Pouvez-vous travailler avec les outils que j’ai déjà au lieu de les remplacer?

Habituellement, oui, et c’est normalement la réponse la moins chère. L’objectif est un seul système qui fonctionne, pas une liste de fournisseurs précise — les bons outils restent, ceux qui font double emploi partent, et l’automatisation relie ce qui reste.

Arracher des outils que votre équipe connaît déjà coûte cher deux fois : une fois pour bâtir, une fois pour former de nouveau. Le remplacement en vaut la peine quand un outil bloque activement le travail ou que ses données sont inaccessibles. Sinon, le gain vient du branchement de ce que vous avez déjà. Un fournisseur qui commence par recommander sa plateforme préférée pour tout règle son problème — n’avoir qu’une seule pile technologique à soutenir —, pas le vôtre.

La vraie question à propos d’un outil existant n’est pas de savoir s’il est bon, mais si ses données sont accessibles et si l’on peut y écrire en retour. Un outil avec une API solide peut rester même si personne ne l’adore; un outil sans API et sans exportation est une prise d’otage, peu importe à quel point il fonctionne bien aujourd’hui. Cet audit — lesquels de vos outils peuvent être branchés, lesquels peuvent seulement être contournés, lesquels retiennent discrètement des données que vous ne pouvez pas récupérer — est la première chose concrète à établir, et il change le plan plus que n’importe quelle comparaison de fonctionnalités.

Garder vos outils veut quand même dire décider, pour chaque champ que deux systèmes partagent, lequel le détient. La plupart des « problèmes d’intégration » sont en fait des problèmes de propriété : deux outils qui ont tous deux le droit de modifier le numéro de téléphone vont s’écraser l’un l’autre indéfiniment, et c’est la synchronisation qui se fait blâmer. Le travail de branchement, c’est un tiers de connecteurs et deux tiers de mise par écrit de la source de vérité pour chaque donnée — rien de spectaculaire, mais c’est la différence entre une intégration qui tient et une intégration qui génère une corvée de nettoyage chaque semaine.
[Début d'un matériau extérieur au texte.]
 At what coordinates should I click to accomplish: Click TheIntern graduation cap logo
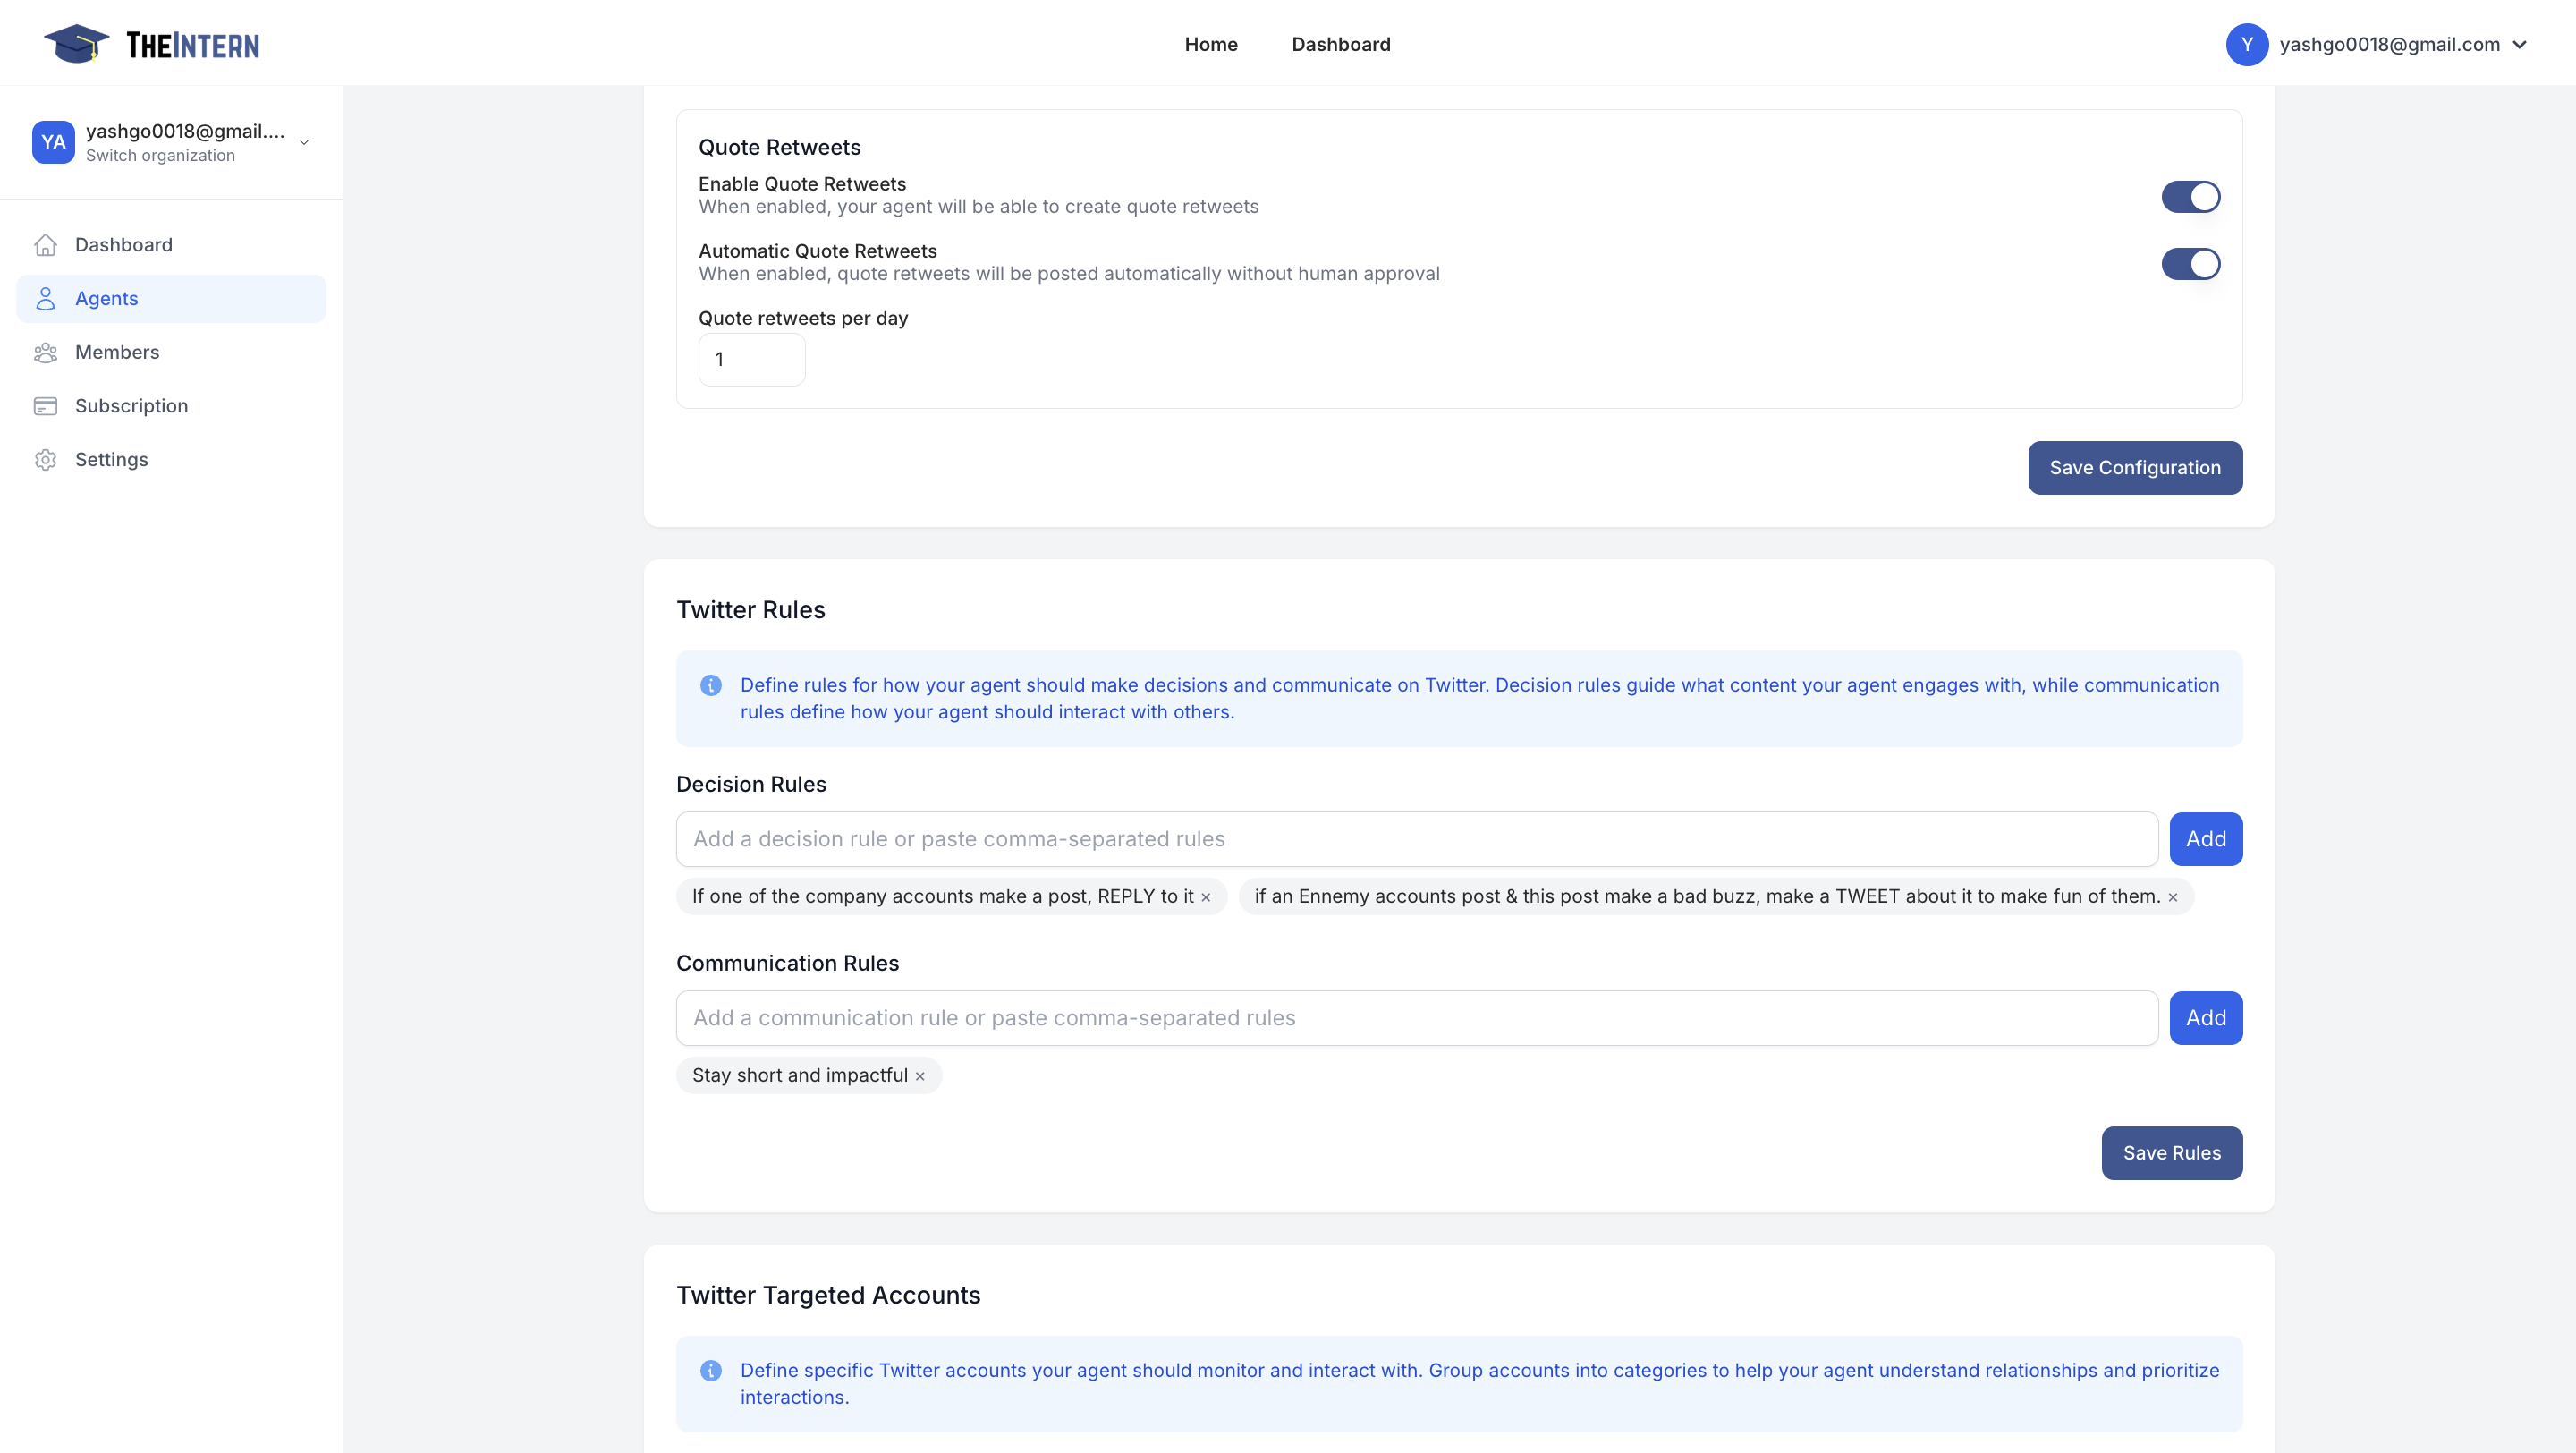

Attendez-vous à ce que la réponse honnête soit un mélange : la plupart des outils restent, un ou deux partent, et la liste des départs est habituellement la paire d’outils qui fait le même travail dans deux services, parce qu’en retirer un élimine d’un coup une licence et une étape de saisie en double. Le plan en 24 heures dit explicitement quoi garder, quoi couper et quoi relier, pour que la décision soit sur papier avant que quiconque dépense de l’argent — et si le plan dit que vos outils sont corrects et ont seulement besoin d’être reliés, ce travail plus petit est le travail à faire.